Design & Specifications

Design & Specification

The RAPTOR architecture will consist of a Chameleon cloud platform and will integrate with the production HPC cluster at FIU, that also contributes to the Open Science Grid’s (OSG) Open Science Pool. RAPTOR will allow dynamic allocation of hardware resources between the Chameleon Platform and the HPC cluster as managed and controlled by the RAPTOR Management Server. The green segments shown in the Figure represent the cyberinfrastructure dedicated to the on-demand Chameleon cloud environment, while the blue segments represent the existing production FIU HPC environment, and the purple segments represent the parts of the RAPTOR cluster that will reside on either of the two environments. The black segment represents the management server that will control the movement and provisioning of bare-metal nodes between the two environments based on the demand.

The Chameleon Platform is based on OpenStack that allows provisioning of bare-metal nodes while giving the researcher full control of the software stack for customization. It is a production testbed for researchers to conduct experiments in systems research developing new operating systems, virtualization methods, software tools, and resource management. The FIU HPC cluster is a centrally managed infrastructure with over 3,000 available CPU cores to run parallel applications. The Open Science Grid (OSG) allows institutions across the country, including FIU, to support open science by contributing idle CPU cycles on their respective clusters. FIU researchers will be able to harness the capacity of the OSPool via OSG-operated access points by going to OSG Connect and getting an OSG Account. 
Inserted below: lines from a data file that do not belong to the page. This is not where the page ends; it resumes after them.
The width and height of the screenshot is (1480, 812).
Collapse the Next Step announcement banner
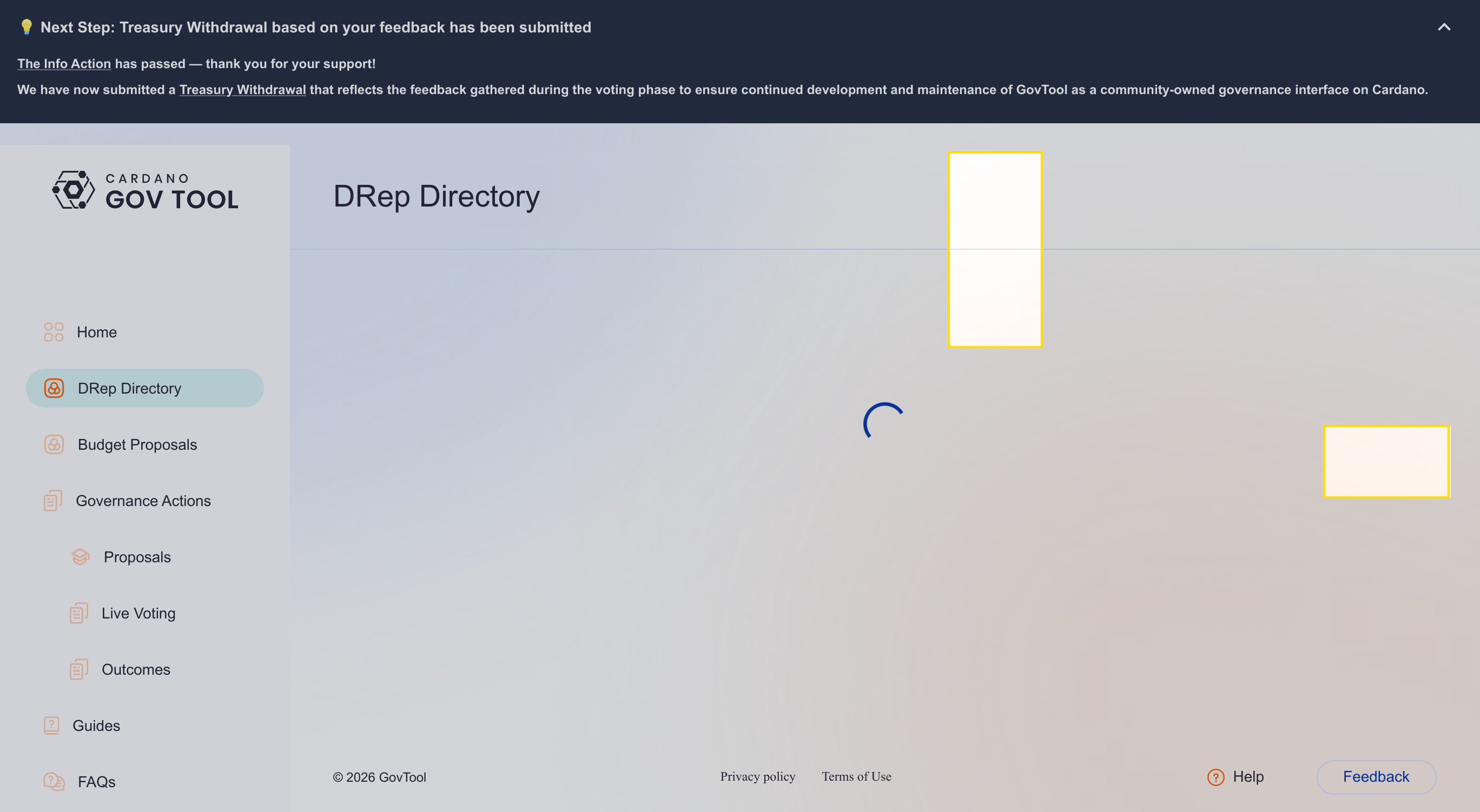1444,27
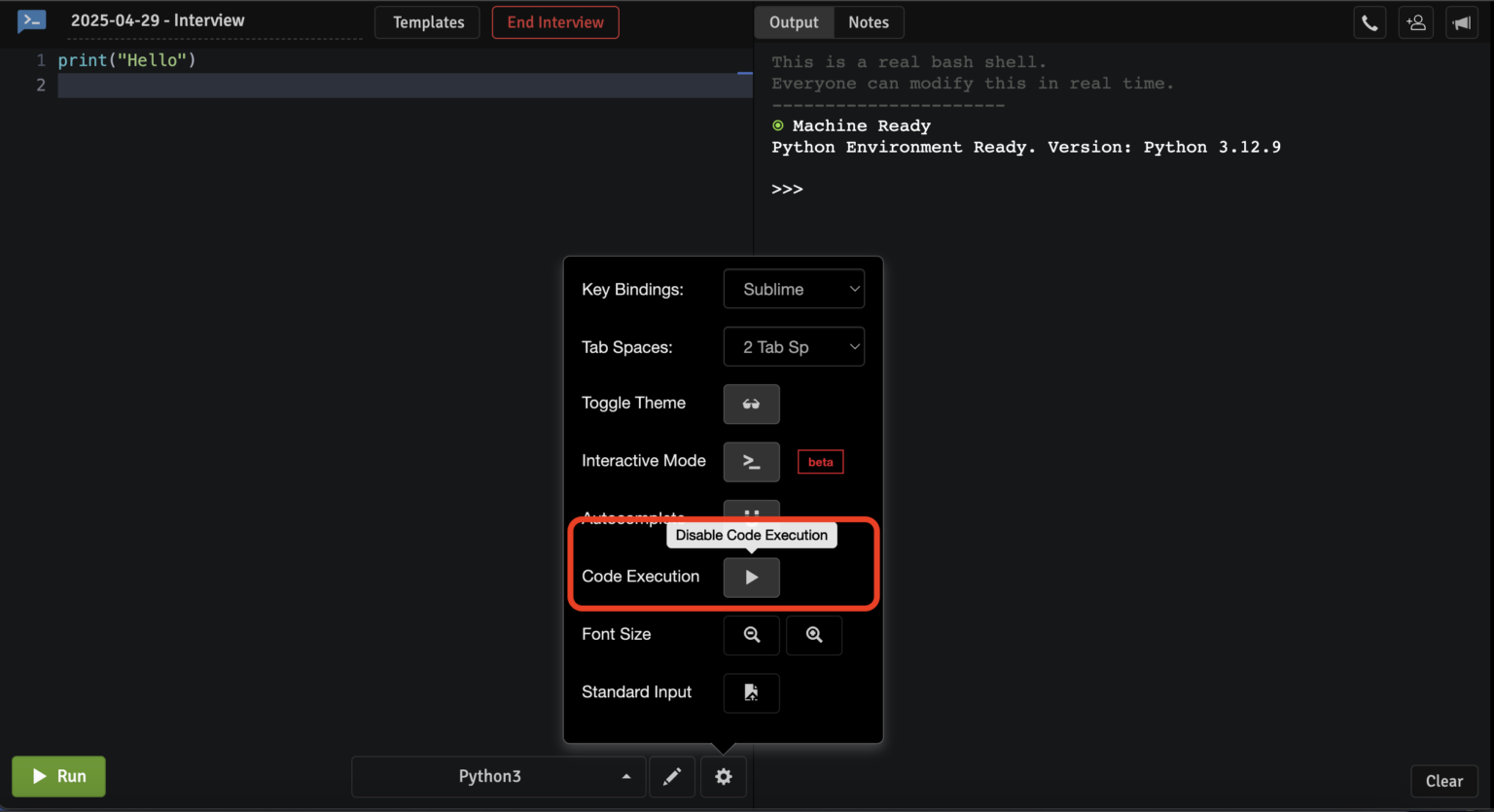The image size is (1494, 812).
Task: Open the Standard Input file icon
Action: 751,692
In addition to providing resources to FIU researchers, RAPTOR will contribute to a national research community through Chameleon and OSG. The servers are part of the Chameleon cloud platform. As such, researchers from across the country will be able to make reservations and access the resources via the web-based Chameleon Resource Browser. The servers are also part of the HPC cluster; they will be added to the OSG’s Open Science Pool of resources that will allow domain scientists from across the country to deploy their research workflow on the FIU HPC. RAPTOR can dynamically move resources between the Chameleon platform and the HPC cluster based on the research demand upon allocation. When a migration decision is made, the RAPTOR management server, which constantly monitors the load and demand in both environments, can reboot a specific server and reconfigure the network switch so that the server can join the new environment and run jobs therein.  

This material is based upon work supported by the National Science Foundation under Grant No. 2126253. Any opinions, findings, and conclusions or recommendations expressed in this material are those of the author(s) and do not necessarily reflect the views of the National Science Foundation.